Good Question! Pre-9/11 there appeared to be excellent prospects for moving on to a major after 4 years (or less) with a regional. Major airline CA pay approached or exceeded $300K at the top end, and work rules and QOL were better back then. I personally could not have made the same justification to switch careers today that I did back then.


Originally Posted by widebodyjunkie View Post
What about airline pilots that transition into something else? Say....go to work at a regional for a year or two to build up the turbine time, would you have much luck being able to get on at a corporate job that way? I'm going to probably guess no, because so many pilots today are trying to get out of the airlines and into the corporate job so......competition baby!!
Right now, the market might be kind of tight. A corporate wanna-be has two options...

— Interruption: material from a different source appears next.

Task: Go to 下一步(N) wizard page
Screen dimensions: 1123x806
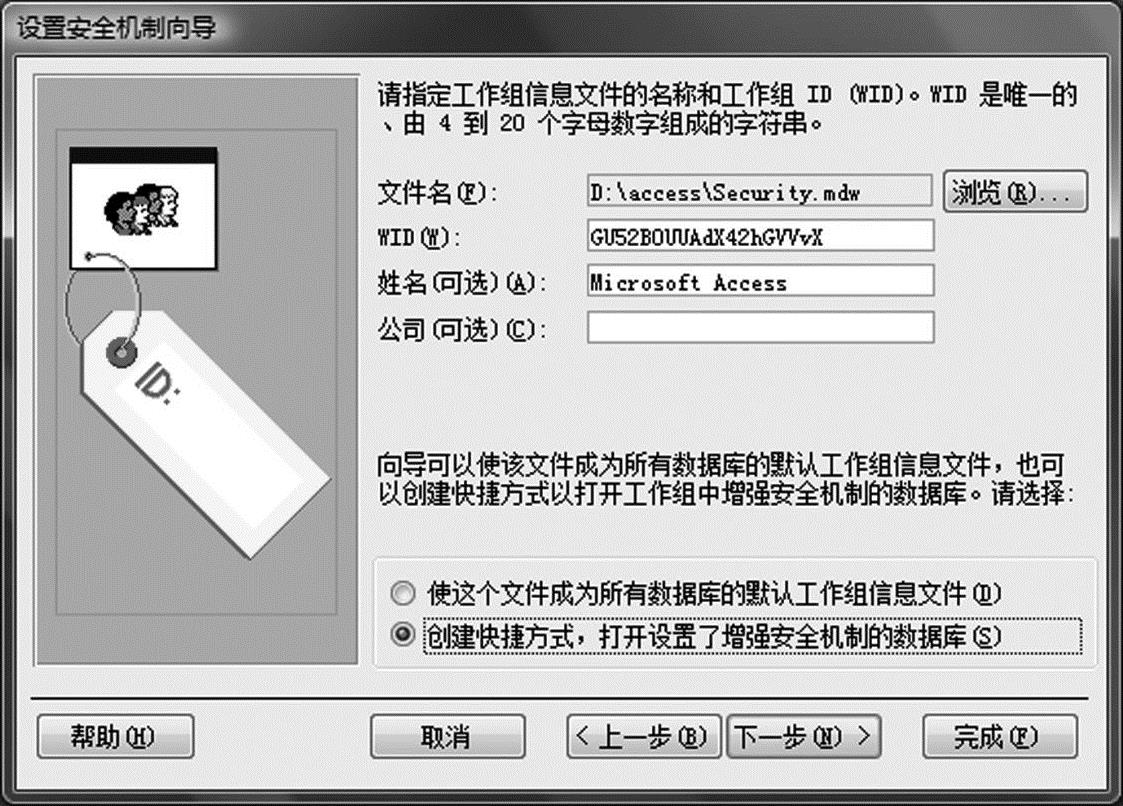Action: [804, 737]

1) Network his way up through GA. This is time-consuming, and it can be hard to get the turbine PIC needed for the best jobs. There is often no seniority system...if you are a co-pilot and your captain quits, odds are they will hire another captain off the street instead of promoting you if you don't have the PIC they want. Often insurance dictates the experience requirements, so the owner's hands are tied.

2) Go regional first and get a few 1000 hours of turbine time, and hopefully 1000 turbine PIC. The advantage here is you have the underlaying base experience for insurance purposes. The downside is that many corporate operators are leary of airline pilots...we basically show up, walk on the airplane, pre-flight, and go. The corporate pilot has many more duties, including flight-planing, cleaning, and customer interaction. It's a different mind-set, and some pilots with the "Airline Stink" have trouble adapting. But if you wanted to do it you could, but you would have to work to break into corporate at the entry level. Be aware that you definately need to be sociable and people-oriented, more so than airlines.


Also corporate is a mixed bag...many operators are shady or downright dangerous, and working conditions and schedules are often poor. The best corporate jobs have pay and QOL approaching the the best (most senior) airline jobs.